Prompt - Copy out the listing word for word, from its first line through the line that contains "coord(410,111)", and include both of those lines.

Information provided -

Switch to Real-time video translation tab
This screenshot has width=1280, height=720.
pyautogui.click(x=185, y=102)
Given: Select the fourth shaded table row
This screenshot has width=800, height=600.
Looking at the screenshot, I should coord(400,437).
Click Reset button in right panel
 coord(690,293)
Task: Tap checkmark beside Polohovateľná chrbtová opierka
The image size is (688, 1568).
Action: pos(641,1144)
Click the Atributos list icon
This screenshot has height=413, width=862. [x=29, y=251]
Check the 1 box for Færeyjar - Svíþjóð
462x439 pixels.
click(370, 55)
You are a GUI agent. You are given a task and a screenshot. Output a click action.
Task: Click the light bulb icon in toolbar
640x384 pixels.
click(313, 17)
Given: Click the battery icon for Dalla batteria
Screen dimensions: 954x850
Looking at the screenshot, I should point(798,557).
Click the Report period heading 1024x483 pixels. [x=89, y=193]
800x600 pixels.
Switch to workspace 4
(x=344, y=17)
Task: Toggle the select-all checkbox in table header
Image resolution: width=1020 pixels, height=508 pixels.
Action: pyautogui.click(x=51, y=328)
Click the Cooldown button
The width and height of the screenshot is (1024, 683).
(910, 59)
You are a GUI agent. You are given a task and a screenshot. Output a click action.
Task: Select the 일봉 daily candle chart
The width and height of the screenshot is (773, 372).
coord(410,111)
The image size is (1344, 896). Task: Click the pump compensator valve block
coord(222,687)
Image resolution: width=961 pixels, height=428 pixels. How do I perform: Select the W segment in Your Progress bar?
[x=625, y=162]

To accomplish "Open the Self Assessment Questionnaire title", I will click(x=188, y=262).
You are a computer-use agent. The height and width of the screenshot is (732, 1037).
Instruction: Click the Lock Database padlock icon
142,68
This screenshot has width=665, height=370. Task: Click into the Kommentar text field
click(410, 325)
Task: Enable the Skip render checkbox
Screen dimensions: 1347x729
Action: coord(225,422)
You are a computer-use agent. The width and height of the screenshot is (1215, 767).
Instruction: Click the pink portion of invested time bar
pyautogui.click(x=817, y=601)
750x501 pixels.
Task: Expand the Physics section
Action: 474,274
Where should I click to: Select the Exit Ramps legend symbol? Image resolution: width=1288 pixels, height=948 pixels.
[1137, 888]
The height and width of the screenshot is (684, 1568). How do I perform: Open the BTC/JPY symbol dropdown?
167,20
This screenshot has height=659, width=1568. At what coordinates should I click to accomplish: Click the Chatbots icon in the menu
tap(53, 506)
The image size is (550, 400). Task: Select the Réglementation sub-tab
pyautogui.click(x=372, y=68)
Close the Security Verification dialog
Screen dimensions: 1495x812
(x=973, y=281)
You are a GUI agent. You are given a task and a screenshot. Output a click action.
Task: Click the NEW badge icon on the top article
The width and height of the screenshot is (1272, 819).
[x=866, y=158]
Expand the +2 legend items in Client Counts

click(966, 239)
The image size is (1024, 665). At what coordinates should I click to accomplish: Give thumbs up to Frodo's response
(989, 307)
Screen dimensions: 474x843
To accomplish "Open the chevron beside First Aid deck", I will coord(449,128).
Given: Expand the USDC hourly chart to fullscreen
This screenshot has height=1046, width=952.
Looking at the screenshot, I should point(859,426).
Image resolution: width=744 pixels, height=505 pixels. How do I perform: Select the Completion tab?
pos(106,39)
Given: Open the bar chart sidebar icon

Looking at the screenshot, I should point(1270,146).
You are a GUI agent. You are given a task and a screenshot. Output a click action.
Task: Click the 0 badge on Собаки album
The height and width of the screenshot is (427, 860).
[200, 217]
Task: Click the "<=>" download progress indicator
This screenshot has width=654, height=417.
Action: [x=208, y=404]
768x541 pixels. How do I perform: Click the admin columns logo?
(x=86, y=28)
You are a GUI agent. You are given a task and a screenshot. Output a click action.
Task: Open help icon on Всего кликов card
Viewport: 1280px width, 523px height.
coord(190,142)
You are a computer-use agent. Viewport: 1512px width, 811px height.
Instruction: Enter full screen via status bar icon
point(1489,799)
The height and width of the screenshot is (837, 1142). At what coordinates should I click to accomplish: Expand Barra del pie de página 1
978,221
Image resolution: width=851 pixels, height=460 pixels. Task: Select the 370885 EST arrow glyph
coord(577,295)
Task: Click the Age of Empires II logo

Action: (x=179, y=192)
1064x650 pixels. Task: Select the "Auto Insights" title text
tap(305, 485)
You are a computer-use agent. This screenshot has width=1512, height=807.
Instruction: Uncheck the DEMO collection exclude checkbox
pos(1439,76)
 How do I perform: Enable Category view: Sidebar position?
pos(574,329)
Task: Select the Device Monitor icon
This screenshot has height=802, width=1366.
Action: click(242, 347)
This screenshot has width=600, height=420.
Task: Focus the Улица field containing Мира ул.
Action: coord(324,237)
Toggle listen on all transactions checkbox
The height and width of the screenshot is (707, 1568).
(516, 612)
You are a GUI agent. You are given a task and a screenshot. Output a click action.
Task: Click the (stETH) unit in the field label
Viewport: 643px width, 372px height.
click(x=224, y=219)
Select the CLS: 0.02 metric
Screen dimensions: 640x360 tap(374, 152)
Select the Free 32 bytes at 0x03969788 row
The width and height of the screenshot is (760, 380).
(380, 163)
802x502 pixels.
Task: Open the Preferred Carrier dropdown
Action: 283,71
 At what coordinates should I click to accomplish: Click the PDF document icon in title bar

Complete answer -
Switch to Real-time video translation tab
This screenshot has width=1280, height=720.
pyautogui.click(x=185, y=102)
Given: Select the fourth shaded table row
This screenshot has width=800, height=600.
Looking at the screenshot, I should coord(400,437).
Click Reset button in right panel
 coord(690,293)
Task: Tap checkmark beside Polohovateľná chrbtová opierka
The image size is (688, 1568).
Action: pos(641,1144)
Click the Atributos list icon
This screenshot has height=413, width=862. [x=29, y=251]
Check the 1 box for Færeyjar - Svíþjóð
462x439 pixels.
click(370, 55)
You are a GUI agent. You are given a task and a screenshot. Output a click action.
Task: Click the light bulb icon in toolbar
640x384 pixels.
click(313, 17)
Given: Click the battery icon for Dalla batteria
Screen dimensions: 954x850
Looking at the screenshot, I should point(798,557).
Click the Report period heading 1024x483 pixels. [x=89, y=193]
800x600 pixels.
Switch to workspace 4
(x=344, y=17)
Task: Toggle the select-all checkbox in table header
Image resolution: width=1020 pixels, height=508 pixels.
Action: pyautogui.click(x=51, y=328)
Click the Cooldown button
The width and height of the screenshot is (1024, 683).
(910, 59)
You are a GUI agent. You are given a task and a screenshot. Output a click action.
Task: Select the 일봉 daily candle chart
The width and height of the screenshot is (773, 372).
coord(410,111)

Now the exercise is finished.